Listed records –

━━━

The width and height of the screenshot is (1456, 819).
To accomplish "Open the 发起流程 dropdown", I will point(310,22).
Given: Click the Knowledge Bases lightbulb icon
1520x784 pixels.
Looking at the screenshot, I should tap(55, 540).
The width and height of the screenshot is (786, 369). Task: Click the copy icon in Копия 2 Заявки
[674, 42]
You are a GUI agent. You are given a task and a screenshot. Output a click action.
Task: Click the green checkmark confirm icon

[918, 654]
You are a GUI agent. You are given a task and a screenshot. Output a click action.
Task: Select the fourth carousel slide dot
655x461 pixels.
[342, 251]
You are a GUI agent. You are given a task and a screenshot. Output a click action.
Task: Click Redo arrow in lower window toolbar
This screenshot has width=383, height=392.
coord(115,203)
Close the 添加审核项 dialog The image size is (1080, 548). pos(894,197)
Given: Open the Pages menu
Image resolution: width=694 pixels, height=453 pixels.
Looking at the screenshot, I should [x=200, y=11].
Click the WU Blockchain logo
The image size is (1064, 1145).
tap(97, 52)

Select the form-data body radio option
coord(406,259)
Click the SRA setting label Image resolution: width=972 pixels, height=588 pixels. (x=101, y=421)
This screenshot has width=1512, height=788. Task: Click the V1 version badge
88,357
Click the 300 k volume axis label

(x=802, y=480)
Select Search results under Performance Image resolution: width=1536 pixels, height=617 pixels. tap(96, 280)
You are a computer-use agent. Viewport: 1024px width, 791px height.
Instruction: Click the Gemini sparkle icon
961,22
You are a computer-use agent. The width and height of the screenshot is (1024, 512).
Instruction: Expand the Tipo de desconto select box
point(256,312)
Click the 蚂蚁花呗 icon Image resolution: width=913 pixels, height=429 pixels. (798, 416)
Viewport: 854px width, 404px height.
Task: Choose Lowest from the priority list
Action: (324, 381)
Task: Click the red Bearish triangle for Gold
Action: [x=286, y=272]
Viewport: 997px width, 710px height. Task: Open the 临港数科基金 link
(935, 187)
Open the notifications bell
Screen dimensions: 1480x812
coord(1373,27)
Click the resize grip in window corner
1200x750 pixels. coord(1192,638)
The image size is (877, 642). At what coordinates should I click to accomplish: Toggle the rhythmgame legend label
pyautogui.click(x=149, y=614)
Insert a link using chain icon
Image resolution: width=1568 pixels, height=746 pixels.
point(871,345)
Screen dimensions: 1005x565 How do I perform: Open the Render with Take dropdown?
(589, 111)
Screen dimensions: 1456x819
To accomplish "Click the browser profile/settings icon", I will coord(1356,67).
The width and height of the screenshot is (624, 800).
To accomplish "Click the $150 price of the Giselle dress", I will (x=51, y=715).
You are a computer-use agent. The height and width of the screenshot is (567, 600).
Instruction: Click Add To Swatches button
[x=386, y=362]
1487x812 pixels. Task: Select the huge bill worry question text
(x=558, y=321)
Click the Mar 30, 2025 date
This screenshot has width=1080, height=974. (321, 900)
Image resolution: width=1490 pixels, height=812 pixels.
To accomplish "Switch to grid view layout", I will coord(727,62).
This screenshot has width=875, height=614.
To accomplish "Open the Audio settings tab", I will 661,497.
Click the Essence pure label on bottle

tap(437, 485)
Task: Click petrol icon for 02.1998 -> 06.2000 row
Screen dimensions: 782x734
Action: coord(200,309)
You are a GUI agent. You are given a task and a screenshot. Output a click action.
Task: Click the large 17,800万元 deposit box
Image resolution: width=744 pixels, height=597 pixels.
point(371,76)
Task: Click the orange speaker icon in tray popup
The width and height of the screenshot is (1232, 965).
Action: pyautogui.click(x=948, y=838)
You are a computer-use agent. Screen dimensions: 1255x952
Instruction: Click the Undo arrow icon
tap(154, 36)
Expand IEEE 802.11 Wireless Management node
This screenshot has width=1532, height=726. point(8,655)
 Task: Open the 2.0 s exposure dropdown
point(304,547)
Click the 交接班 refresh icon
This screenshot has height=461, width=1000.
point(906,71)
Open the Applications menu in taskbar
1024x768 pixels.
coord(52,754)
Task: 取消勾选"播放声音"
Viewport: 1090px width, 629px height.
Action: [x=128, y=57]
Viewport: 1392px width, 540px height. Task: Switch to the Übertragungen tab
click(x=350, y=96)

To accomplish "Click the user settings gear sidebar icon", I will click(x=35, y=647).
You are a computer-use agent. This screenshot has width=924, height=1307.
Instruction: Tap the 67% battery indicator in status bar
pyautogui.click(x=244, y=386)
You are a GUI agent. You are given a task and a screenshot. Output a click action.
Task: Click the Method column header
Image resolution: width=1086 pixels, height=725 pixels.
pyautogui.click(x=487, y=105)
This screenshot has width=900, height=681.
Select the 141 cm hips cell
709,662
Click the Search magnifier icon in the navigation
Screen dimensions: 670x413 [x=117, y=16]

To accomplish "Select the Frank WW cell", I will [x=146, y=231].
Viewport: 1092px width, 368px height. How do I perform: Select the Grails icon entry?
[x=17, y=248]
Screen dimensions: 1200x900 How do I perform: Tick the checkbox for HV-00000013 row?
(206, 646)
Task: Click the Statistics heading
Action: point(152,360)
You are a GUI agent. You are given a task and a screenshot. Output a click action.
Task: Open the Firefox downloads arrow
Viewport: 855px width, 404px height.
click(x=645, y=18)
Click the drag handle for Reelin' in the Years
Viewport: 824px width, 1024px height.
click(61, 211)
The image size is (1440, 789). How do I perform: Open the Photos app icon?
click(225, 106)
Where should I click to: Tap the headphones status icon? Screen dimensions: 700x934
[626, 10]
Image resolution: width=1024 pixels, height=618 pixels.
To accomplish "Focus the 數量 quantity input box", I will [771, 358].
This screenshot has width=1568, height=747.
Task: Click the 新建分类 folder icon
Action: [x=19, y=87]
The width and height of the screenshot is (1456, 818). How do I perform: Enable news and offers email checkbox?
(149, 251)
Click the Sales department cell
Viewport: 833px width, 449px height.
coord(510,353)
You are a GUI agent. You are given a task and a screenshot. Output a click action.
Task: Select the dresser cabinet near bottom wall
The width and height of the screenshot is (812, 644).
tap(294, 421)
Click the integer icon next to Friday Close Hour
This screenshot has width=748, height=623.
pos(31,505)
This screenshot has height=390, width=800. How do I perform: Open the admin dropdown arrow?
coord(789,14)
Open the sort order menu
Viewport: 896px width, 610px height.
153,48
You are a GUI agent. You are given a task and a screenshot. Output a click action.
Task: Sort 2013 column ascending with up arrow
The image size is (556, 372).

━━━

What is needed –
The records above are to be copied in full, exactly as written.

Written reply –
The width and height of the screenshot is (1456, 819).
To accomplish "Open the 发起流程 dropdown", I will point(310,22).
Given: Click the Knowledge Bases lightbulb icon
1520x784 pixels.
Looking at the screenshot, I should tap(55, 540).
The width and height of the screenshot is (786, 369). Task: Click the copy icon in Копия 2 Заявки
[674, 42]
You are a GUI agent. You are given a task and a screenshot. Output a click action.
Task: Click the green checkmark confirm icon

[918, 654]
You are a GUI agent. You are given a task and a screenshot. Output a click action.
Task: Select the fourth carousel slide dot
655x461 pixels.
[342, 251]
You are a GUI agent. You are given a task and a screenshot. Output a click action.
Task: Click Redo arrow in lower window toolbar
This screenshot has width=383, height=392.
coord(115,203)
Close the 添加审核项 dialog The image size is (1080, 548). pos(894,197)
Given: Open the Pages menu
Image resolution: width=694 pixels, height=453 pixels.
Looking at the screenshot, I should [x=200, y=11].
Click the WU Blockchain logo
The image size is (1064, 1145).
tap(97, 52)

Select the form-data body radio option
coord(406,259)
Click the SRA setting label Image resolution: width=972 pixels, height=588 pixels. (x=101, y=421)
This screenshot has width=1512, height=788. Task: Click the V1 version badge
88,357
Click the 300 k volume axis label

(x=802, y=480)
Select Search results under Performance Image resolution: width=1536 pixels, height=617 pixels. tap(96, 280)
You are a computer-use agent. Viewport: 1024px width, 791px height.
Instruction: Click the Gemini sparkle icon
961,22
You are a computer-use agent. The width and height of the screenshot is (1024, 512).
Instruction: Expand the Tipo de desconto select box
point(256,312)
Click the 蚂蚁花呗 icon Image resolution: width=913 pixels, height=429 pixels. (798, 416)
Viewport: 854px width, 404px height.
Task: Choose Lowest from the priority list
Action: (324, 381)
Task: Click the red Bearish triangle for Gold
Action: [x=286, y=272]
Viewport: 997px width, 710px height. Task: Open the 临港数科基金 link
(935, 187)
Open the notifications bell
Screen dimensions: 1480x812
coord(1373,27)
Click the resize grip in window corner
1200x750 pixels. coord(1192,638)
The image size is (877, 642). At what coordinates should I click to accomplish: Toggle the rhythmgame legend label
pyautogui.click(x=149, y=614)
Insert a link using chain icon
Image resolution: width=1568 pixels, height=746 pixels.
point(871,345)
Screen dimensions: 1005x565 How do I perform: Open the Render with Take dropdown?
(589, 111)
Screen dimensions: 1456x819
To accomplish "Click the browser profile/settings icon", I will coord(1356,67).
The width and height of the screenshot is (624, 800).
To accomplish "Click the $150 price of the Giselle dress", I will (x=51, y=715).
You are a computer-use agent. The height and width of the screenshot is (567, 600).
Instruction: Click Add To Swatches button
[x=386, y=362]
1487x812 pixels. Task: Select the huge bill worry question text
(x=558, y=321)
Click the Mar 30, 2025 date
This screenshot has width=1080, height=974. (321, 900)
Image resolution: width=1490 pixels, height=812 pixels.
To accomplish "Switch to grid view layout", I will coord(727,62).
This screenshot has width=875, height=614.
To accomplish "Open the Audio settings tab", I will 661,497.
Click the Essence pure label on bottle

tap(437, 485)
Task: Click petrol icon for 02.1998 -> 06.2000 row
Screen dimensions: 782x734
Action: coord(200,309)
You are a GUI agent. You are given a task and a screenshot. Output a click action.
Task: Click the large 17,800万元 deposit box
Image resolution: width=744 pixels, height=597 pixels.
point(371,76)
Task: Click the orange speaker icon in tray popup
The width and height of the screenshot is (1232, 965).
Action: pyautogui.click(x=948, y=838)
You are a computer-use agent. Screen dimensions: 1255x952
Instruction: Click the Undo arrow icon
tap(154, 36)
Expand IEEE 802.11 Wireless Management node
This screenshot has width=1532, height=726. point(8,655)
 Task: Open the 2.0 s exposure dropdown
point(304,547)
Click the 交接班 refresh icon
This screenshot has height=461, width=1000.
point(906,71)
Open the Applications menu in taskbar
1024x768 pixels.
coord(52,754)
Task: 取消勾选"播放声音"
Viewport: 1090px width, 629px height.
Action: [x=128, y=57]
Viewport: 1392px width, 540px height. Task: Switch to the Übertragungen tab
click(x=350, y=96)

To accomplish "Click the user settings gear sidebar icon", I will click(x=35, y=647).
You are a computer-use agent. This screenshot has width=924, height=1307.
Instruction: Tap the 67% battery indicator in status bar
pyautogui.click(x=244, y=386)
You are a GUI agent. You are given a task and a screenshot. Output a click action.
Task: Click the Method column header
Image resolution: width=1086 pixels, height=725 pixels.
pyautogui.click(x=487, y=105)
This screenshot has width=900, height=681.
Select the 141 cm hips cell
709,662
Click the Search magnifier icon in the navigation
Screen dimensions: 670x413 [x=117, y=16]

To accomplish "Select the Frank WW cell", I will [x=146, y=231].
Viewport: 1092px width, 368px height. How do I perform: Select the Grails icon entry?
[x=17, y=248]
Screen dimensions: 1200x900 How do I perform: Tick the checkbox for HV-00000013 row?
(206, 646)
Task: Click the Statistics heading
Action: point(152,360)
You are a GUI agent. You are given a task and a screenshot. Output a click action.
Task: Open the Firefox downloads arrow
Viewport: 855px width, 404px height.
click(x=645, y=18)
Click the drag handle for Reelin' in the Years
Viewport: 824px width, 1024px height.
click(61, 211)
The image size is (1440, 789). How do I perform: Open the Photos app icon?
click(225, 106)
Where should I click to: Tap the headphones status icon? Screen dimensions: 700x934
[626, 10]
Image resolution: width=1024 pixels, height=618 pixels.
To accomplish "Focus the 數量 quantity input box", I will [771, 358].
This screenshot has width=1568, height=747.
Task: Click the 新建分类 folder icon
Action: [x=19, y=87]
The width and height of the screenshot is (1456, 818). How do I perform: Enable news and offers email checkbox?
(149, 251)
Click the Sales department cell
Viewport: 833px width, 449px height.
coord(510,353)
You are a GUI agent. You are given a task and a screenshot. Output a click action.
Task: Select the dresser cabinet near bottom wall
The width and height of the screenshot is (812, 644).
tap(294, 421)
Click the integer icon next to Friday Close Hour
This screenshot has width=748, height=623.
pos(31,505)
This screenshot has height=390, width=800. How do I perform: Open the admin dropdown arrow?
coord(789,14)
Open the sort order menu
Viewport: 896px width, 610px height.
153,48
You are a GUI agent. You are given a task and a screenshot. Output a click action.
Task: Sort 2013 column ascending with up arrow
The image size is (556, 372).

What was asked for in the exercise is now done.